▶ _Exercise brief_
The expected output is every line from the one containing "1225x980 pixels. Task: Select" to the end of the data below, exactly, and no other line.

▶ _Listed records_
•••
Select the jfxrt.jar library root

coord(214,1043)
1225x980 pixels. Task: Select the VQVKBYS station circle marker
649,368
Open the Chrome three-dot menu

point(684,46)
•••
▶ _Task answer_
1225x980 pixels. Task: Select the VQVKBYS station circle marker
649,368
Open the Chrome three-dot menu

point(684,46)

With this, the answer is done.